Melker Göransson ; Erik Elias ; Anders Ståhlberg (Institutionen för kemi- och bioteknik) ; Anita Olofsson ; Carola Andersson ; Pierre Åman
International Journal of Cancer (0020-7136). Vol. 115 (2005), 4, p. 556-560.
[Artikel, refereegranskad vetenskaplig]

The myxoid/round cell liposarcoma oncogene FUS-DDIT3 is the result of a translocation derived gene fusion between the splicing factor FUS and DDIT3. In order to investigate the downstream targets of DDIT3, and the transforming effects of the FUS-DDIT3 fusion protein, we have introduced DDIT3-GFP and FUS-DDIT3-GFP constructs into a human flbrosarcoma cell line. The gene expression profiles of stable transfectants were compared to the original fibrosarcoma cell line by microarray analysis. We here report that the NFκB and C/EBP β controlled gene IL6 is upregulated in DDIT3- and FUS-DDIT3-expressing fibrosarcoma cell lines and in myxoid liposarcoma cell lines. Strong expression of the tumor associated multifunctional cytokine interleukin 6 was confirmed both at mRNA and protein level. Knockdown experiments using siRNA against CEBPB transcripts showed that the effect of FUS-DDIT3 on IL6 expression is C/EBP β dependent.
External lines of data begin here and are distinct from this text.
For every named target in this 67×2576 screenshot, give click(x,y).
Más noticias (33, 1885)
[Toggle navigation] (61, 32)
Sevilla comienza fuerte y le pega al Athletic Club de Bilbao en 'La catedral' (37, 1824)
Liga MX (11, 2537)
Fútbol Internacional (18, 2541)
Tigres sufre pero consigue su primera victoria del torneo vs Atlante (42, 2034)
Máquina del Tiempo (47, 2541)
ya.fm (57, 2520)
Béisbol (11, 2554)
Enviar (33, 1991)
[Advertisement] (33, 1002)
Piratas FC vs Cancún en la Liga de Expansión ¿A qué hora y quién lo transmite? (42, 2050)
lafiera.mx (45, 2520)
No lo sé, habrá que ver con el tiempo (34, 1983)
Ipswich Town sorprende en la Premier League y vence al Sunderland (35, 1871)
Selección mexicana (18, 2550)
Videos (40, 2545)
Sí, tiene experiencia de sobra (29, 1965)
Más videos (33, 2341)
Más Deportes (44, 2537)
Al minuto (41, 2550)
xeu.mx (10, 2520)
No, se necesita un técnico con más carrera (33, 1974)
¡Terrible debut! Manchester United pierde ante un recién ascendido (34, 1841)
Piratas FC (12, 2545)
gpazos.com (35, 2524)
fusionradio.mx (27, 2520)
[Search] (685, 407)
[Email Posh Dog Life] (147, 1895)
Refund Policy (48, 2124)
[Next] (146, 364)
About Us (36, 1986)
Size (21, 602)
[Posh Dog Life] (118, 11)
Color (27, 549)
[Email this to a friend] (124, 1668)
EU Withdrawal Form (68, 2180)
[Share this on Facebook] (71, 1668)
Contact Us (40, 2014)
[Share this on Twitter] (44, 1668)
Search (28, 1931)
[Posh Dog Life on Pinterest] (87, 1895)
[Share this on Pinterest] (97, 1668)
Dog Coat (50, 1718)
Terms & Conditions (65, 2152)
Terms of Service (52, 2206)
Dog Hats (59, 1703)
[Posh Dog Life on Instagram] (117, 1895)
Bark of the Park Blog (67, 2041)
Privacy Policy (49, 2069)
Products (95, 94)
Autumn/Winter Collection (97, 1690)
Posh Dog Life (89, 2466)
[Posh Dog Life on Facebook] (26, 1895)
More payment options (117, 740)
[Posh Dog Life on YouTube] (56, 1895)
Chromatin immunoprecipitation revealed direct interaction between the IL6 promoter and the C/EBP β protein. In addition, the effect of DDIT3 and FUS-DDIT3 on the expression of other acute phase genes was examined using real-time PCR. We demonstrate for the first time that DDIT3 and FUS-DDIT3 show opposite transcriptional regulation of IL8 and suggest that FUS-DDIT3 may affect the synergistic activation of promoters regulated by C/EBP β and NFκB.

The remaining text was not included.